Jilly Stephens on inequality and food insecurity
Jilly Stephens, CEO of City Harvest, talks about the challenges many families face in putting food on the table.
JILLY STEPHENS: Food is a basic necessity. Two out of five working households in New York City don’t have enough income to put food on the table.
[Inequality is logo. A graphic black equal sign with an orange slash through it. #InequalityIs. Jilly Stephens, executive director, City Harvest. A white woman with blonde hair.]
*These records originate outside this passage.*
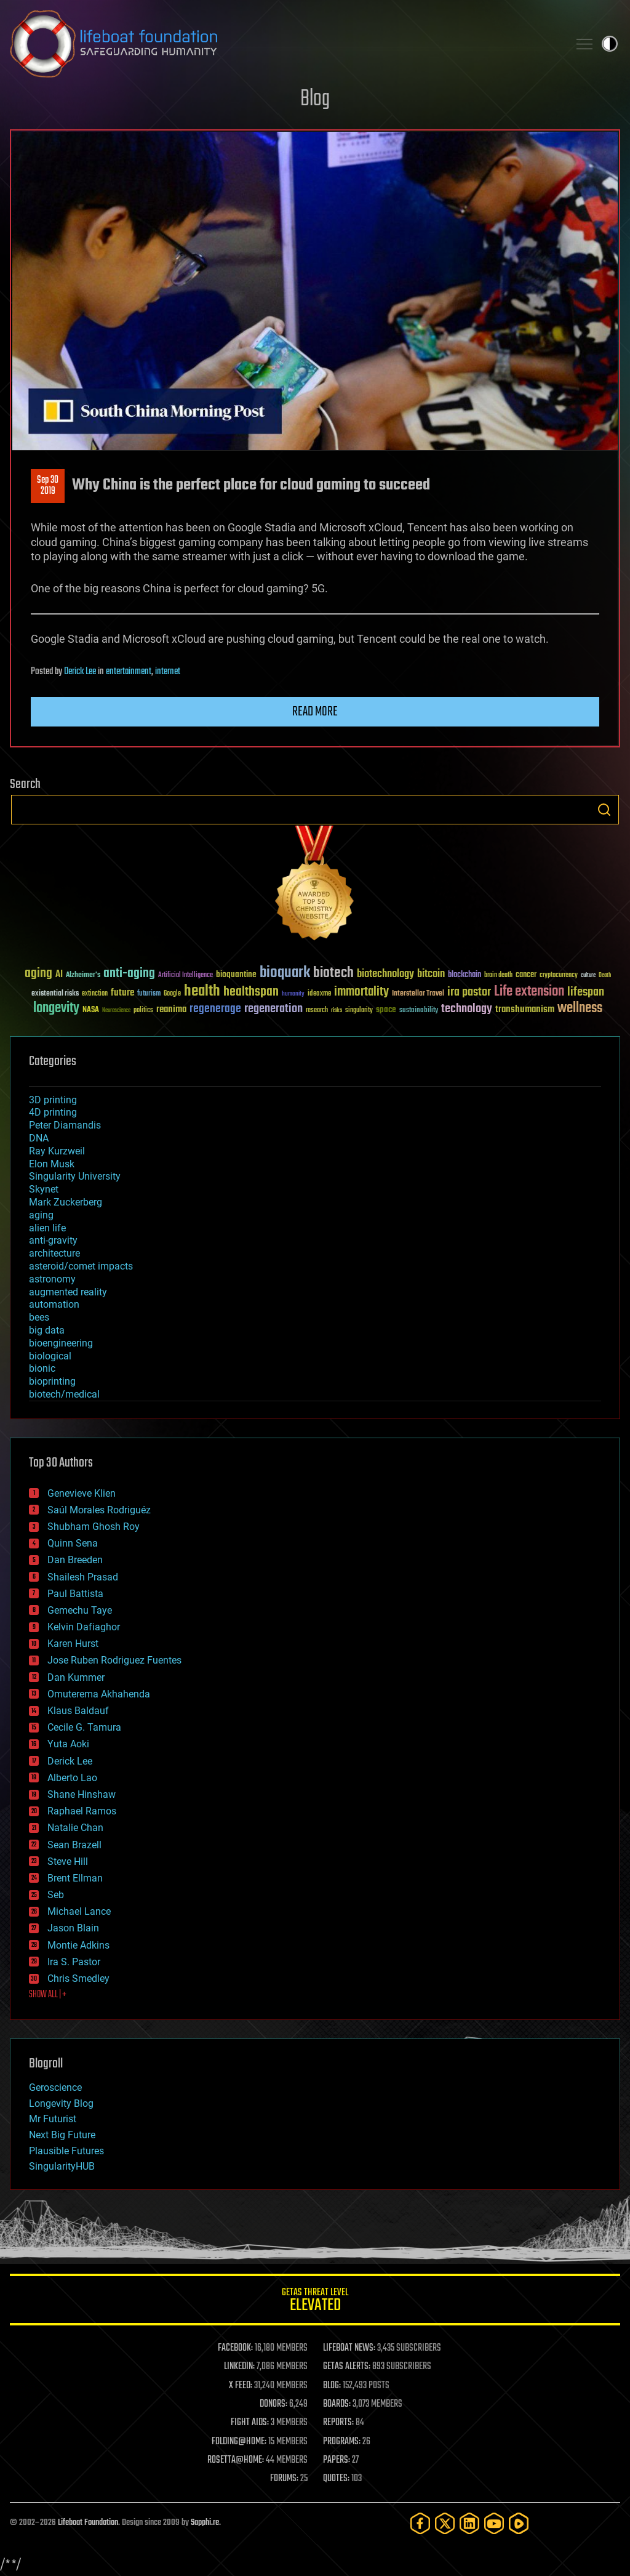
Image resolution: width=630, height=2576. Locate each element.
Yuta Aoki (68, 1744)
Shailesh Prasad (82, 1577)
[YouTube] (494, 2523)
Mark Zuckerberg (65, 1202)
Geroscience (55, 2087)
Inequality is the imbalance between the cost of living and the wages people can earn, which results in people not being able to afford food. We’re seeing 1.4 million New Yorkers struggling to feed themselves, and what we see here in New York City is really mirroring what we see nationally with close to 50 million Americans considered food insecure, and struggling to put food on the table. When we think about one in four of those being children, that’s really a very worrying statistic. The work of City Harvest is really to capture food that would otherwise go to waste and get it onto the table of those hungry New Yorkers. We do envision a hunger-free New York City, and we believe we can get there through collaboration with other nonprofits, with government, with corporations, and most importantly with the community that we’re here to serve. In a country like America, it shouldn’t be too hard to imagine a time when we can feed everybody living here a good-quality, healthy diet.